▶ _Work to be completed_
Ignoring every picture, transcribe the data in full as it stands.

▶ _Data for processing_
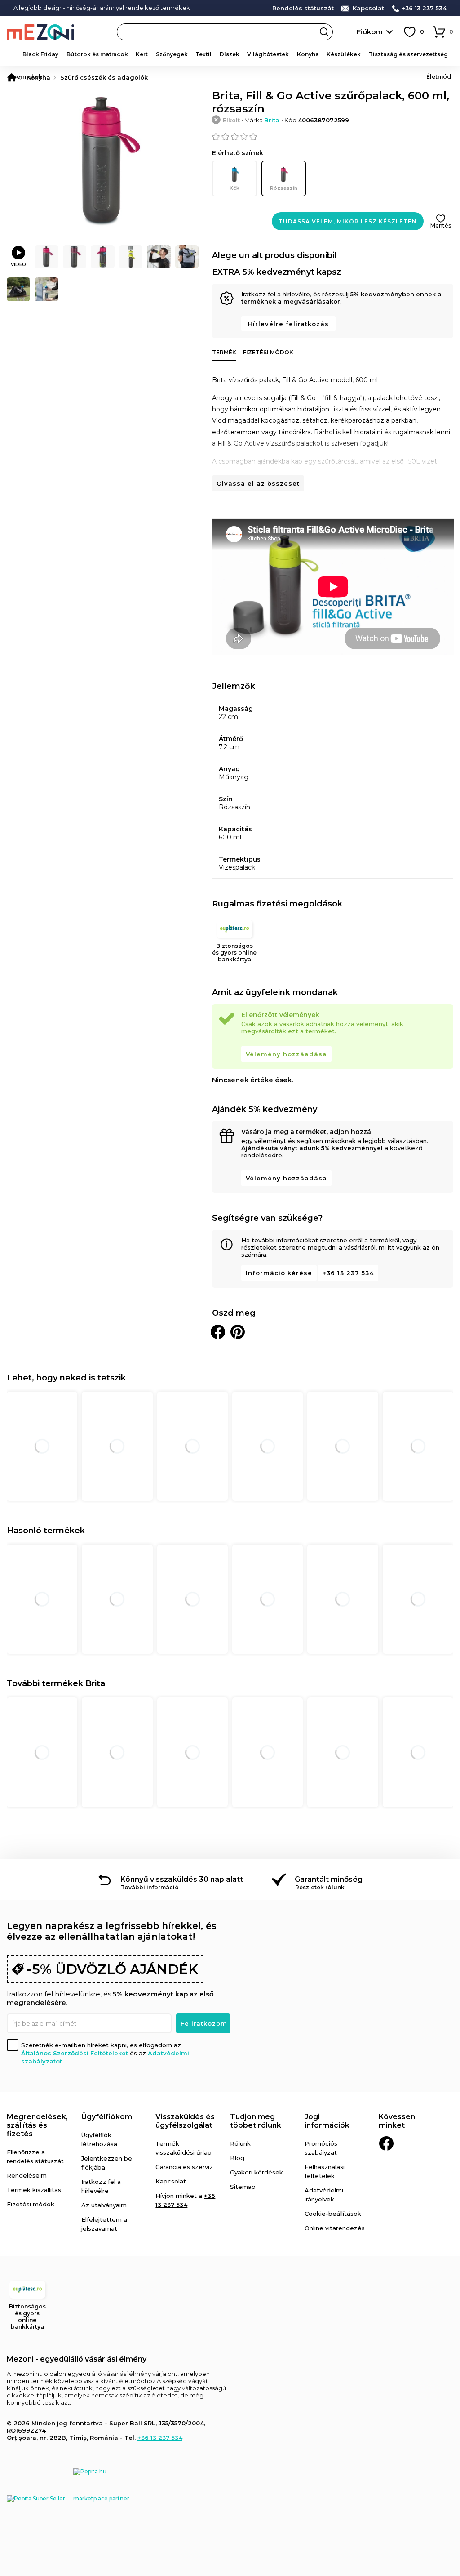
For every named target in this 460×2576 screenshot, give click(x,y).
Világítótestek (268, 54)
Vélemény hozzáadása (286, 1054)
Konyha (308, 54)
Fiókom (370, 31)
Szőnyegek (172, 54)
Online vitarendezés (335, 2228)
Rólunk (240, 2143)
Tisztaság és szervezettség (408, 54)
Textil (203, 54)
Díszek (229, 54)
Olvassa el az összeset (258, 483)
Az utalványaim (104, 2205)
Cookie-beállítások (333, 2213)
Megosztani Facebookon (218, 1332)
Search (324, 32)
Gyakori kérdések (256, 2172)
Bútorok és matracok (97, 54)
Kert (142, 54)
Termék (224, 352)
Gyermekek (25, 76)
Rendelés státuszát (303, 8)
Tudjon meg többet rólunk (255, 2121)
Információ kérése (279, 1273)
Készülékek (344, 54)
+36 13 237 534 (424, 8)
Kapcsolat (368, 8)
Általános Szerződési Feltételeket (74, 2053)
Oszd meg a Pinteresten (237, 1332)
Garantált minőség (329, 1879)
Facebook (386, 2143)
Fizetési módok (268, 352)
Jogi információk (327, 2121)
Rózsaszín (283, 188)
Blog (237, 2157)
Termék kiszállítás (34, 2189)
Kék (234, 188)
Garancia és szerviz (184, 2166)
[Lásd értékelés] (332, 136)
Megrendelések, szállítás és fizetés (37, 2125)
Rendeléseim (27, 2175)
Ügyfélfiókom (106, 2116)
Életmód (438, 76)
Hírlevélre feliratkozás (288, 323)
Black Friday (40, 54)
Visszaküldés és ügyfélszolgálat (185, 2121)
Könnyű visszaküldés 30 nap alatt (181, 1879)
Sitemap (243, 2186)
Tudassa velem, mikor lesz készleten (348, 221)
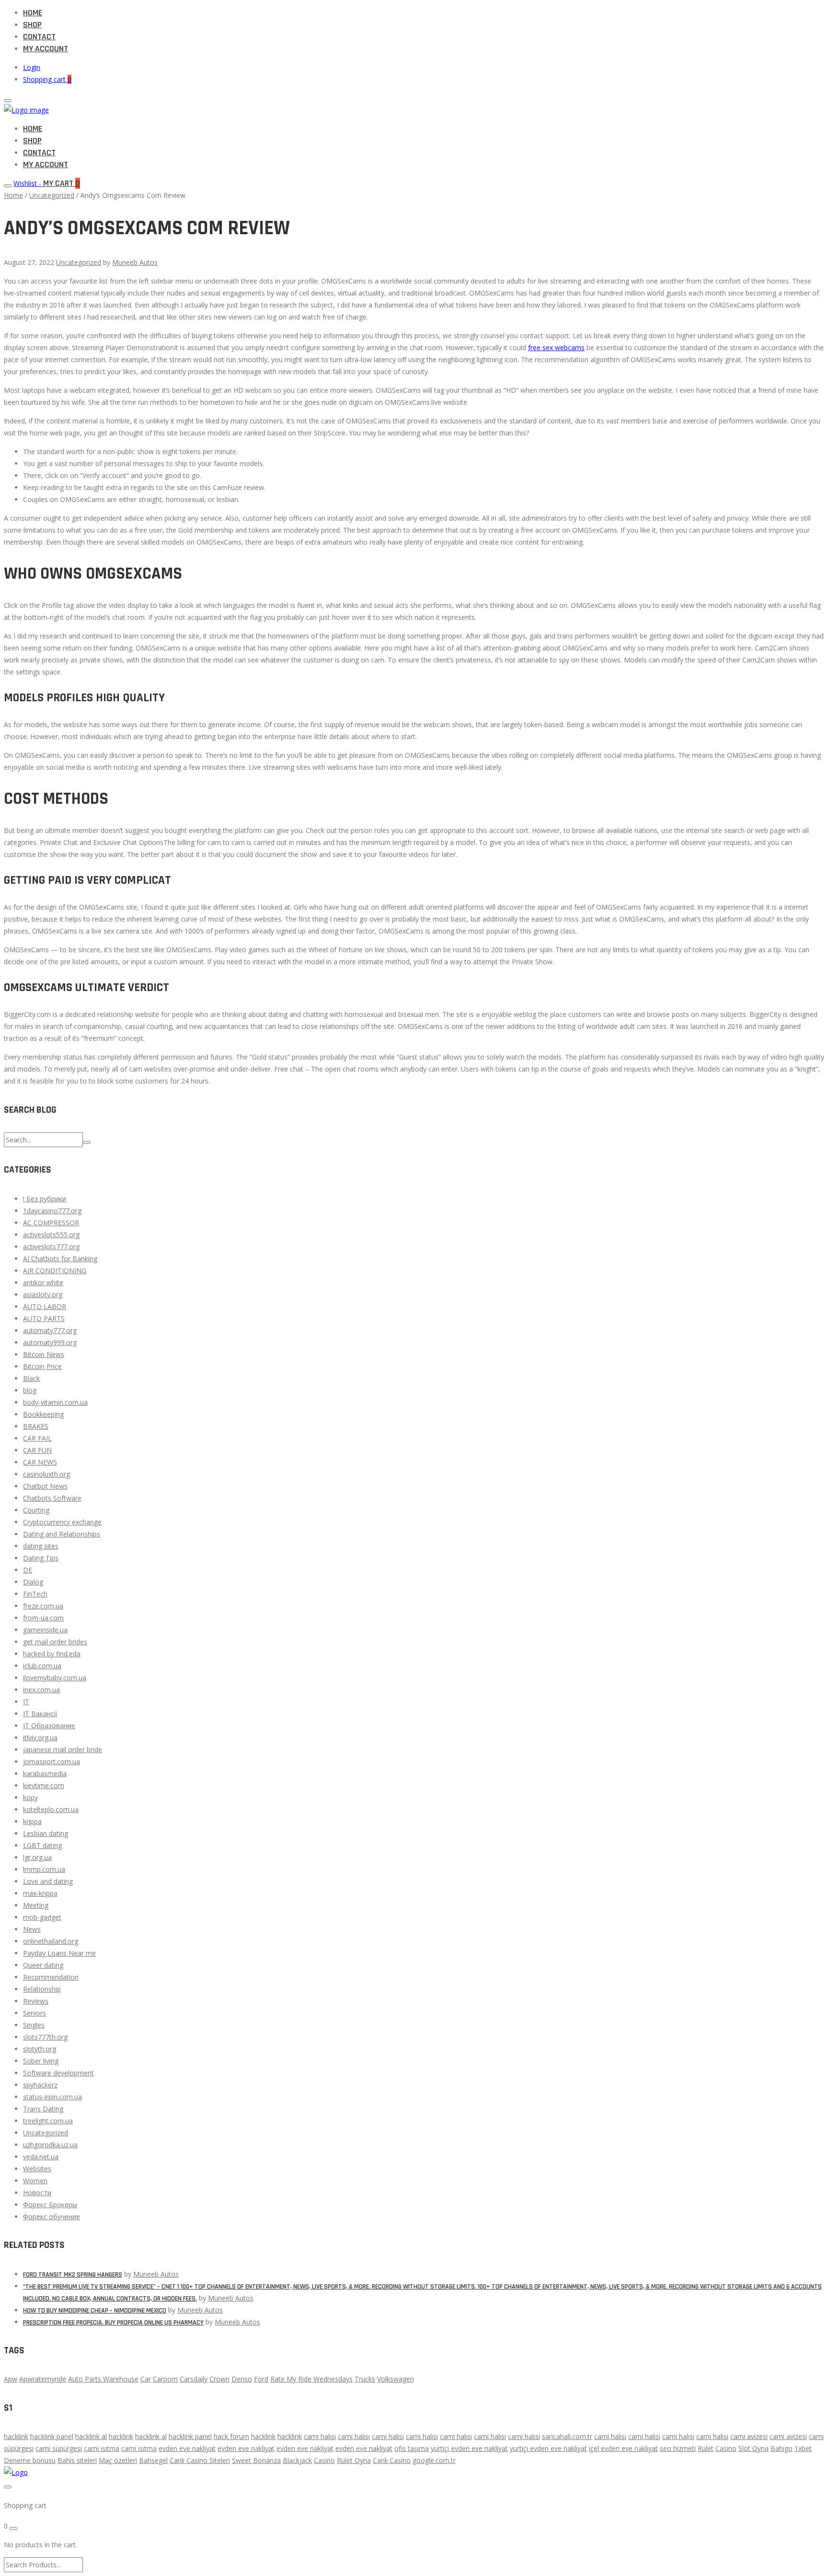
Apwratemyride (42, 2378)
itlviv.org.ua (40, 1737)
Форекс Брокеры (50, 2204)
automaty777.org (50, 1330)
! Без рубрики (44, 1198)
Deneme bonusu (30, 2460)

▶ _Written answer_
For every named target in this 460×2576 screenshot, give click(x,y).
Világítótestek (268, 54)
Vélemény hozzáadása (286, 1054)
Konyha (308, 54)
Fiókom (370, 31)
Szőnyegek (172, 54)
Online vitarendezés (335, 2228)
Rólunk (240, 2143)
Tisztaság és szervezettség (408, 54)
Textil (203, 54)
Díszek (229, 54)
Olvassa el az összeset (258, 483)
Az utalványaim (104, 2205)
Cookie-beállítások (333, 2213)
Megosztani Facebookon (218, 1332)
Search (324, 32)
Gyakori kérdések (256, 2172)
Bútorok és matracok (97, 54)
Kert (142, 54)
Termék (224, 352)
Gyermekek (25, 76)
Rendelés státuszát (303, 8)
Tudjon meg többet rólunk (255, 2121)
Információ kérése (279, 1273)
Készülékek (344, 54)
+36 13 237 534 (424, 8)
Kapcsolat (368, 8)
Általános Szerződési Feltételeket (74, 2053)
Oszd meg a Pinteresten (237, 1332)
Garantált minőség (329, 1879)
Facebook (386, 2143)
Fizetési módok (268, 352)
Jogi információk (327, 2121)
Rózsaszín (283, 188)
Blog (237, 2157)
Termék kiszállítás (34, 2189)
Kék (234, 188)
Garancia és szerviz (184, 2166)
[Lásd értékelés] (332, 136)
Megrendelések, szállítás és fizetés (37, 2125)
Rendeléseim (27, 2175)
Ügyfélfiókom (106, 2116)
Életmód (438, 76)
Hírlevélre feliratkozás (288, 323)
Black Friday (40, 54)
Visszaküldés és ügyfélszolgálat (185, 2121)
Könnyű visszaküldés 30 nap alatt (181, 1879)
Sitemap (243, 2186)
Tudassa velem, mikor lesz készleten (348, 221)
Apwratemyride (42, 2378)
itlviv.org.ua (40, 1737)
Форекс Брокеры (50, 2204)
automaty777.org (50, 1330)
! Без рубрики (44, 1198)
Deneme bonusu (30, 2460)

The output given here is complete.